_Directive a_:
Could you turn the lines of the records, from the line containing "Select the Multiple" up to and including the line containing "I will 917,819.", into a numbered list that leaves out blank lines?

_Selected passage_:
↓↓↓
Metrics Definitions

The following metrics are meant to be used in performance and scalability tuning, development, and research. We are attempting to capture a representative baseline, as well as a consistent data visualization methodology, and ensure that we have are aware of what metrics require new data collection to produce.

Our metrics are broken down into four categories: Latency, throughput, capacity, and reliability.

Latency Metrics

  • CDF-TTFB: Cumulative distribution function of the time-to-first-byte of a 5MB download. See page 2 of this report.
    • A good CDF-TTFB should look like a cliff (very little performance variance in times) and this cliff should be close to the origin of the graph (very fast response times overall).
    • A bad CDF-TTFB will look like a long, slow climb (high variance in performance and lots of slow results), and be very far from the origin of the graph (slow overall/average case performance).
  • CDF-RTT: This is the CDF of round trip times to an HTTP Request/response echo server.
↑↑↑
_Provided material_:
↓↓↓
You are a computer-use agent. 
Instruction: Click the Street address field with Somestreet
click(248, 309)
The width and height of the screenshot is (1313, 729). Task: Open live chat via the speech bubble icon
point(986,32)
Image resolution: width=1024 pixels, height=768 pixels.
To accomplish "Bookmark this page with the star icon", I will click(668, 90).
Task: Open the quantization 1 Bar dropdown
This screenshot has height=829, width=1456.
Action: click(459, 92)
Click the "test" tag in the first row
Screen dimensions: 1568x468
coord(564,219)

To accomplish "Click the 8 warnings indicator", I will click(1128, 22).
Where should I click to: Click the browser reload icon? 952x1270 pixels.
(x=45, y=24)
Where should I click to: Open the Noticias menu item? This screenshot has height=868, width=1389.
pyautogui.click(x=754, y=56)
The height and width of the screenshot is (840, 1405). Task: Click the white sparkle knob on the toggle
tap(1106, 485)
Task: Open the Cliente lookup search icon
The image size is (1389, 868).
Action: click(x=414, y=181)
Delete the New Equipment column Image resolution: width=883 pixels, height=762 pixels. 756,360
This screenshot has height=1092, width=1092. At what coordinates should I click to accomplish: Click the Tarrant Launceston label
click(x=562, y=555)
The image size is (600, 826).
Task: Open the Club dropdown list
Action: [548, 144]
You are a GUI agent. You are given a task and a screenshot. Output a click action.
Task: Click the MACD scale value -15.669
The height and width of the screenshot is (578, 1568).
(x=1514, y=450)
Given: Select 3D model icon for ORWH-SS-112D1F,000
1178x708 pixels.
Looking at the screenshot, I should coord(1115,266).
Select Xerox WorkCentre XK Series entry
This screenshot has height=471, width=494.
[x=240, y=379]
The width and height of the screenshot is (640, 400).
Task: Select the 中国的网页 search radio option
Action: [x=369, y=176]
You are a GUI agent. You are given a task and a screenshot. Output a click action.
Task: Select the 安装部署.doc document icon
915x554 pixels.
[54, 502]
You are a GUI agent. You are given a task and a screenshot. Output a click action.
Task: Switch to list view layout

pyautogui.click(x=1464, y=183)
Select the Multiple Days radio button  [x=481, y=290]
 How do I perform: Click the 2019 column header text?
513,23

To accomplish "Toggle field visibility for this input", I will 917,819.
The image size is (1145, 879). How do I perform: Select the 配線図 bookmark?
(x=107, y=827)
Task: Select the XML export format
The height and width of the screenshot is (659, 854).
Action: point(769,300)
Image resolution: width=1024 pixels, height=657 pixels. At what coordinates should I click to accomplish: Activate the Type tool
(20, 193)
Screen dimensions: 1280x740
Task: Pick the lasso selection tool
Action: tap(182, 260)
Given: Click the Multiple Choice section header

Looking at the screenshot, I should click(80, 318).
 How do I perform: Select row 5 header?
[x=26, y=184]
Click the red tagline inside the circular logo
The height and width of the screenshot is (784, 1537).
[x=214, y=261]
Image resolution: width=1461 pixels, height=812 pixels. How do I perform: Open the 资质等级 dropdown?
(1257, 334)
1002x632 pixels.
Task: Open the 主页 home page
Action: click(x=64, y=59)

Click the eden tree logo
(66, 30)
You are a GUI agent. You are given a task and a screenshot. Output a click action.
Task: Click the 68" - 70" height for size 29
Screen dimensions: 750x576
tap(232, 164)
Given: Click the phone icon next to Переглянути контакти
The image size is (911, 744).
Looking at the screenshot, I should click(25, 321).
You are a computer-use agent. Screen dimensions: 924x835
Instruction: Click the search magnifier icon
↑↑↑
_Directive b_:
Which categories does the metrics definitions text sort its metrics into?

_Worked answer a_:
1. Select the Multiple Days radio button  [x=481, y=290]
2.  How do I perform: Click the 2019 column header text?
3. 513,23
4. To accomplish "Toggle field visibility for this input", I will 917,819.

_Worked answer b_:
Latency, throughput, capacity, and reliability.